* Prompt *
Leave the pictures out and transcribe every record exactly.

* Records to use *
"""

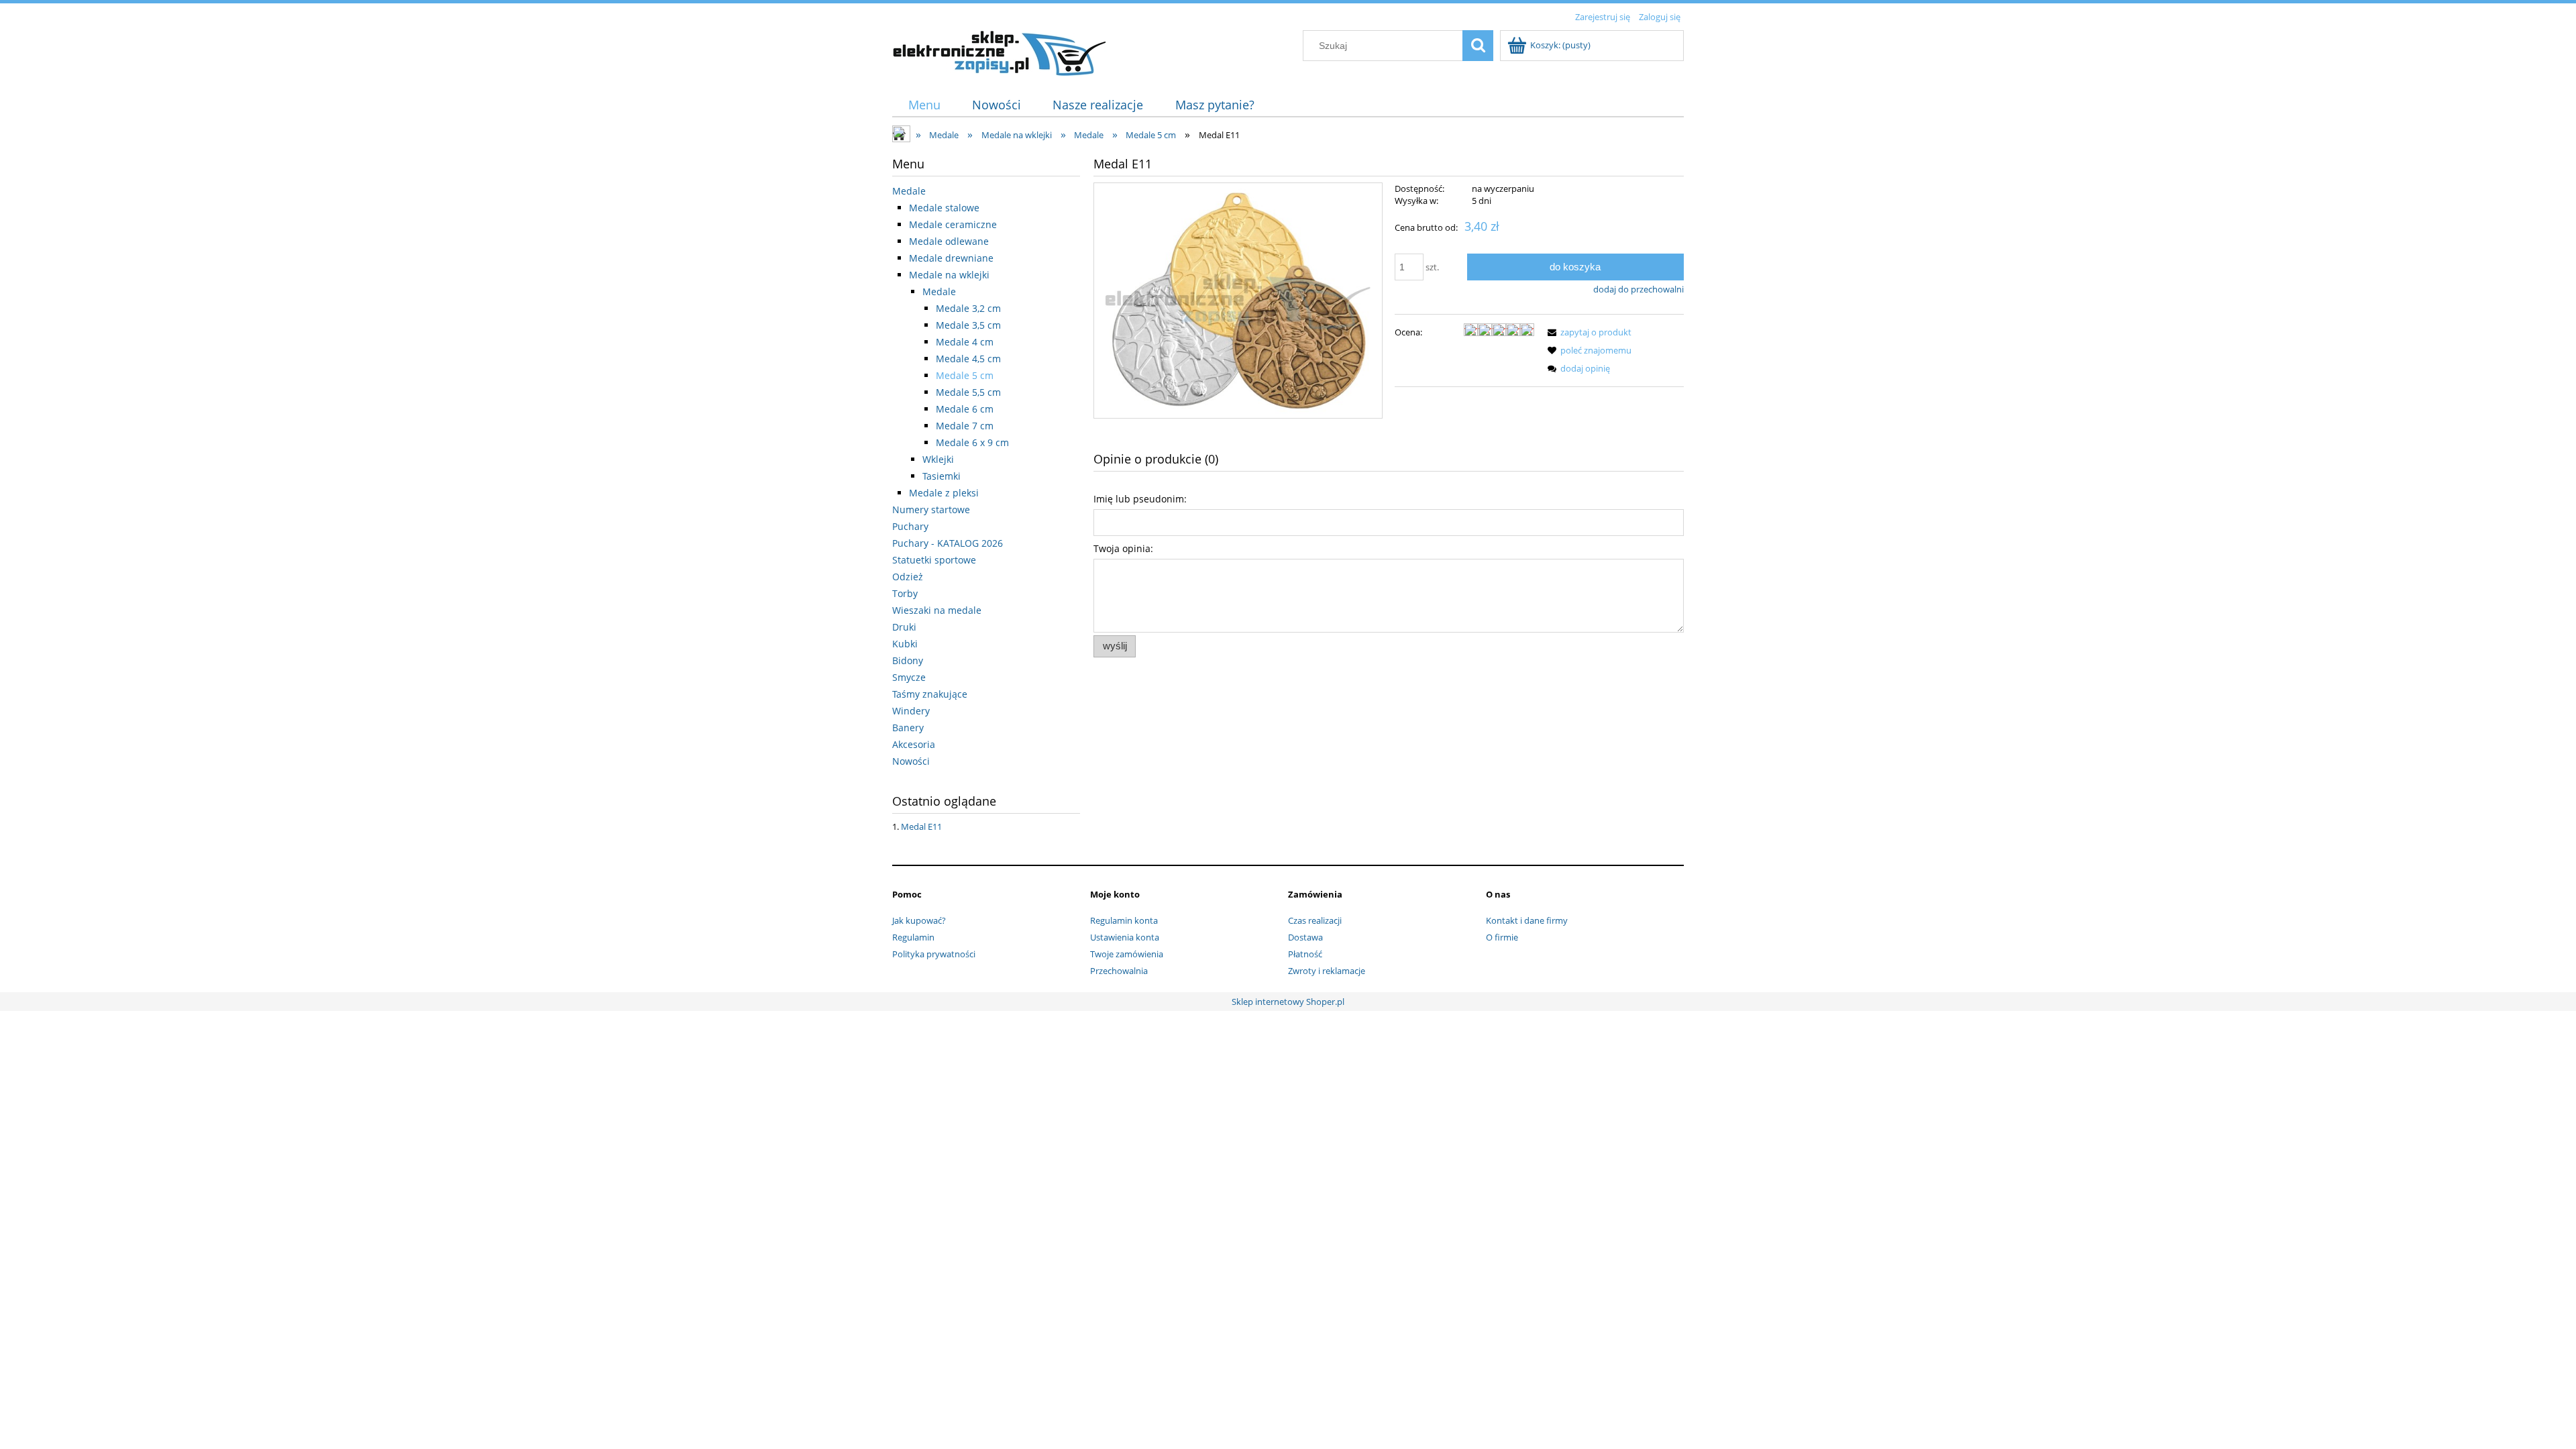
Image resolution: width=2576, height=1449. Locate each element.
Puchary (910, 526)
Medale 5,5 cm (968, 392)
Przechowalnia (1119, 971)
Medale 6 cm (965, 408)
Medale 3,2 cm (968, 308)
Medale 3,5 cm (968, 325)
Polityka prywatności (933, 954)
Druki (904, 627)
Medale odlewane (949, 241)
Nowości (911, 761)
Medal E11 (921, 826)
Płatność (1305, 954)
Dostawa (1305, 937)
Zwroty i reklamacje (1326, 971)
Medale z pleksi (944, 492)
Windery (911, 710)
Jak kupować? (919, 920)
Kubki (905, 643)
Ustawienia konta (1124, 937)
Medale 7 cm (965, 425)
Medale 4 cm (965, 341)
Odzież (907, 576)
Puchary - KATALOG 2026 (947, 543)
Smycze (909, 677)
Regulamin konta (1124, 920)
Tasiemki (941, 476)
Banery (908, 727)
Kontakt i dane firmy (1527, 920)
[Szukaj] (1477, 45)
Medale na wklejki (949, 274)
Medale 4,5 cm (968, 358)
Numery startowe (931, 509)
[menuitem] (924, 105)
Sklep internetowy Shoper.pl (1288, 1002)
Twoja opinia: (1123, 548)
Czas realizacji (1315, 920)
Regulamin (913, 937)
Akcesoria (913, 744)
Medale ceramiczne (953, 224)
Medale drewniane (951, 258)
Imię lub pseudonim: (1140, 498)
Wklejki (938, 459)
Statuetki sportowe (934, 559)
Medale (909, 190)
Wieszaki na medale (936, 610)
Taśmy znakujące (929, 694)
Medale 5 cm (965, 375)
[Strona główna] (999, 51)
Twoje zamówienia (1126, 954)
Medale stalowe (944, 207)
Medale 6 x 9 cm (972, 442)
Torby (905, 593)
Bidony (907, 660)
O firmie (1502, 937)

"""

* Completed task *
Image resolution: width=2576, height=1449. Locate each element.
Puchary (910, 526)
Medale 5,5 cm (968, 392)
Przechowalnia (1119, 971)
Medale 6 cm (965, 408)
Medale 3,2 cm (968, 308)
Medale 3,5 cm (968, 325)
Polityka prywatności (933, 954)
Druki (904, 627)
Medale odlewane (949, 241)
Nowości (911, 761)
Medal E11 (921, 826)
Płatność (1305, 954)
Dostawa (1305, 937)
Zwroty i reklamacje (1326, 971)
Medale z pleksi (944, 492)
Windery (911, 710)
Jak kupować? (919, 920)
Kubki (905, 643)
Ustawienia konta (1124, 937)
Medale 7 cm (965, 425)
Medale 4 cm (965, 341)
Odzież (907, 576)
Puchary - KATALOG 2026 (947, 543)
Smycze (909, 677)
Regulamin konta (1124, 920)
Tasiemki (941, 476)
Banery (908, 727)
Kontakt i dane firmy (1527, 920)
[Szukaj] (1477, 45)
Medale na wklejki (949, 274)
Medale 4,5 cm (968, 358)
Numery startowe (931, 509)
[menuitem] (924, 105)
Sklep internetowy Shoper.pl (1288, 1002)
Twoja opinia: (1123, 548)
Czas realizacji (1315, 920)
Regulamin (913, 937)
Akcesoria (913, 744)
Medale ceramiczne (953, 224)
Medale drewniane (951, 258)
Imię lub pseudonim: (1140, 498)
Wklejki (938, 459)
Statuetki sportowe (934, 559)
Medale (909, 190)
Wieszaki na medale (936, 610)
Taśmy znakujące (929, 694)
Medale 5 cm (965, 375)
[Strona główna] (999, 51)
Twoje zamówienia (1126, 954)
Medale stalowe (944, 207)
Medale 6 x 9 cm (972, 442)
Torby (905, 593)
Bidony (907, 660)
O firmie (1502, 937)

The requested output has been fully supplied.